Best Practices and Essential Tips for Effective Python Logging in Your Projects

If you are a Python developer who has been struggling with inconsistent and unhelpful logs, then this article is for you! In this post, we will discuss how structlog can help you write logs that not only assist you in your daily work but also enforce certain best practices to ensure consistency in logging throughout your project.

We will also explore common logging challenges and how structlog can help overcome them. So whether you are a beginner or an experienced developer, keep reading to learn how structlog can revolutionize your logging process!

In the past, I often neglected logs and only wrote a few when they helped me in my development environment. These logs were useful for finding bugs or validating that the code works as intended, but they were only helpful for local debugging.

After learning about structlog, I now know how to write logs that not only assist me in my daily work, but also enforce certain best practices that ensure consistency in logging throughout the project.

This makes parsing logs for your shipped application easier and improves your monitoring in tools like Datadog or Grafana.

In this article, I will share some of my experiences with structlog and demonstrate the power of this library by walking you through an example scenario. Let’s assume that a user wants to upload files and we have already created an endpoint that accepts these requests. In the past, I might have written logs like this:

import logging  
...   
logging.debug("Start uploading file with name %s. Number of retries: %s", file_name, 0)  
...  
logging.error("Failed uploading file with name %s. Current retry: %s.", file_name, retries)  
... 

Basically, there is nothing wrong with this code snippet, which prints the following logs.

Native python logger

These two log lines describe what is happening during a request. However, we could improve the notation of the retries, add more context and make the log lines more readable.
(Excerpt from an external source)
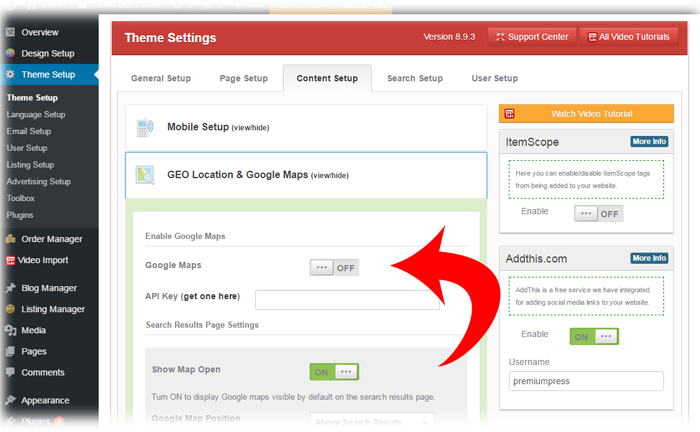This screenshot has height=432, width=700.
Task: Click the WordPress logo icon in admin bar
Action: coord(11,6)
Classic logging challenges

Before we jump into the hands on part, let’s first understand some common logging challenges based on the example above.

1. Missing contextual information

The log line precisely describes that a my_file failed to upload. This information might be sufficient for a development environment where there is only one user and one client sending requests, the data is stored on the local file system, and all requests are executed sequentially.

However, when encountering this kind of log in a production system, typical questions that might arise are:

  • Who sent this request?
  • Which organization does the user belong to?
  • Which file store did we connect to? Is there a session identifier or something else that helps us trace down the error?
  • Is this log line connected to a request identifier?

To obtain this information for log lines, we would need to add this extra information to each log line, and in the worst case, fetch the same value from a database multiple times to add this informational context throughout the codebase.

2. Transition from development-only to machine readable logs

Depending on the environment, you may want to have log lines that are prettified to allow humans to read them easily, but also provide them in a machine-readable format in a production system. Within our production deployment, we might want to count the total number of retries or filter for a failed file name. In this scenario, we would need to run substring matches. It would be much easier to write queries that let you filter, maybe even in an SQL-like manner for events.

select file_name from logs where retry_count > 1

3. Inconsistent wording

It is common for log lines within the same Python module to look completely different from one another. Sometimes, important information is even missing. Depending on the author, log lines can look very diverse. Entities can be referred to by different names, and the values of variables may be added to the log with or without quotes, or their wording may be changed throughout the module.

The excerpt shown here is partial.